### [RECORDS PROVIDED]
────────────────
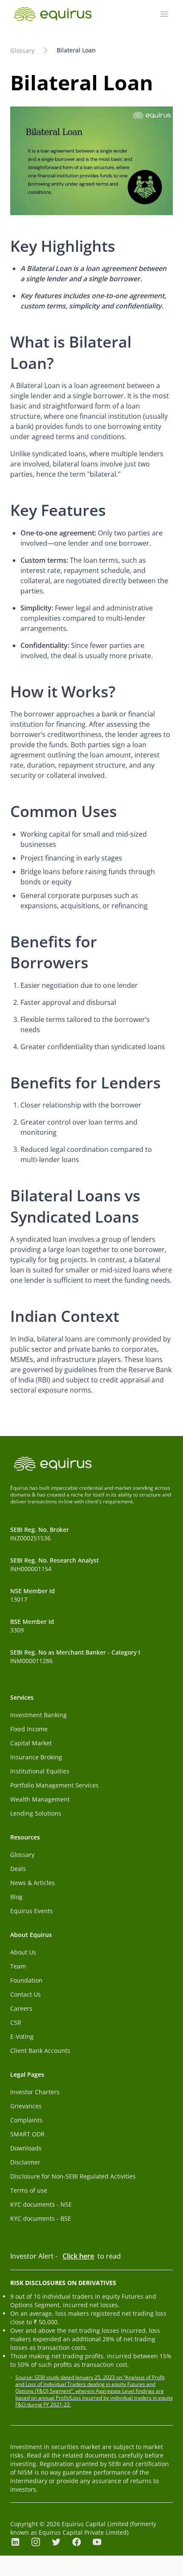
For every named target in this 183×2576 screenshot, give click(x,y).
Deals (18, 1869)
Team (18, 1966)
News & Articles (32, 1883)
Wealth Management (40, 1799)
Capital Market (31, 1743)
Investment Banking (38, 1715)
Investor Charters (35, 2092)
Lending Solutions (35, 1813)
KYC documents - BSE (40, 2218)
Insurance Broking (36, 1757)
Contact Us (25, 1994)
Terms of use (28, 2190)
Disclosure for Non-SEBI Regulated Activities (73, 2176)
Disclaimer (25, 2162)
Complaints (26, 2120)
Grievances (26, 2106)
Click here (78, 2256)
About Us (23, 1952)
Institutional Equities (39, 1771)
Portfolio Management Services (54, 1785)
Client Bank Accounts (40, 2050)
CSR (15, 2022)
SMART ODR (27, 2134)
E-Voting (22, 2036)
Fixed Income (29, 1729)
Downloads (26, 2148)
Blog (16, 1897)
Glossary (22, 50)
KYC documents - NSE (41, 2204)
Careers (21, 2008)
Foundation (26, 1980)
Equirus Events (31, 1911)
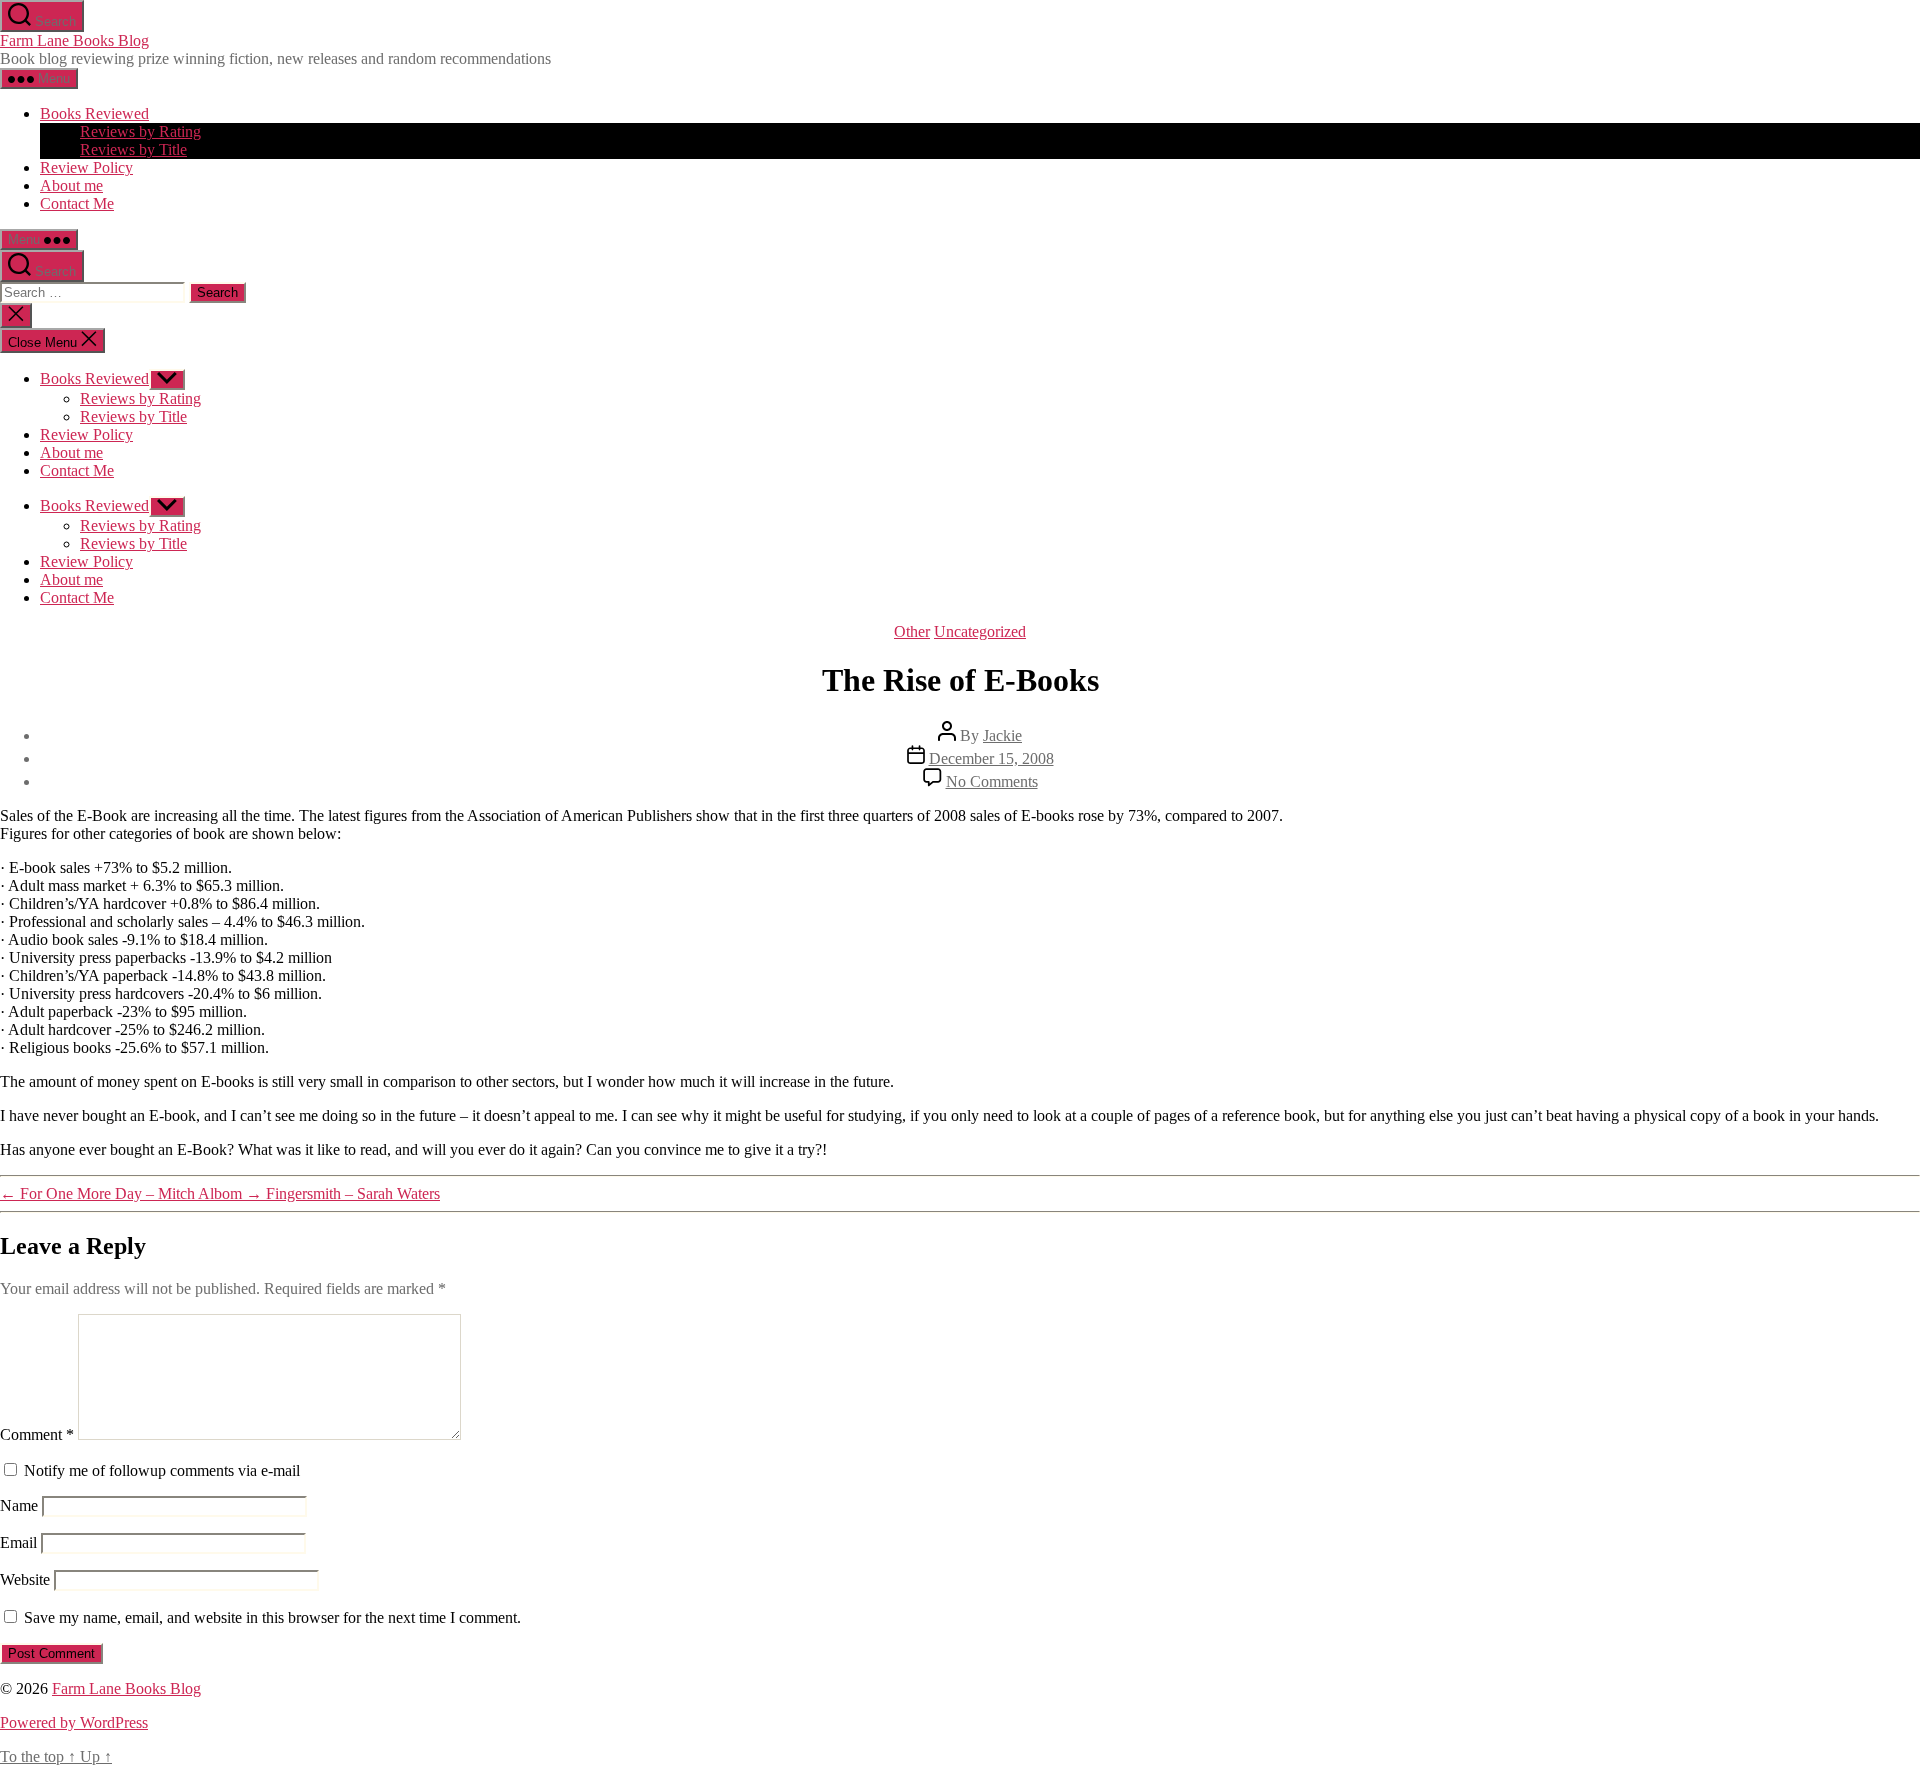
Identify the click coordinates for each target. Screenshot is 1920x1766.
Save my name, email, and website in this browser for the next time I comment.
────────────────
The entries above are to be repeated in full, except for their pictures.

### [COMPLETED EXERCISE]
For every named target in this 183×2576 screenshot, give click(x,y).
Deals (18, 1869)
Team (18, 1966)
News & Articles (32, 1883)
Wealth Management (40, 1799)
Capital Market (31, 1743)
Investment Banking (38, 1715)
Investor Charters (35, 2092)
Lending Solutions (35, 1813)
KYC documents - BSE (40, 2218)
Insurance Broking (36, 1757)
Contact Us (25, 1994)
Terms of use (28, 2190)
Disclosure for Non-SEBI Regulated Activities (73, 2176)
Disclaimer (25, 2162)
Complaints (26, 2120)
Grievances (26, 2106)
Click here (78, 2256)
About Us (23, 1952)
Institutional Equities (39, 1771)
Portfolio Management Services (54, 1785)
Client Bank Accounts (40, 2050)
CSR (15, 2022)
SMART ODR (27, 2134)
E-Voting (22, 2036)
Fixed Income (29, 1729)
Downloads (26, 2148)
Blog (16, 1897)
Glossary (22, 50)
KYC documents - NSE (41, 2204)
Careers (21, 2008)
Foundation (26, 1980)
Equirus Events (31, 1911)
Identify the click coordinates for each target. Screenshot is 1920x1766.
Save my name, email, and website in this browser for the next time I comment.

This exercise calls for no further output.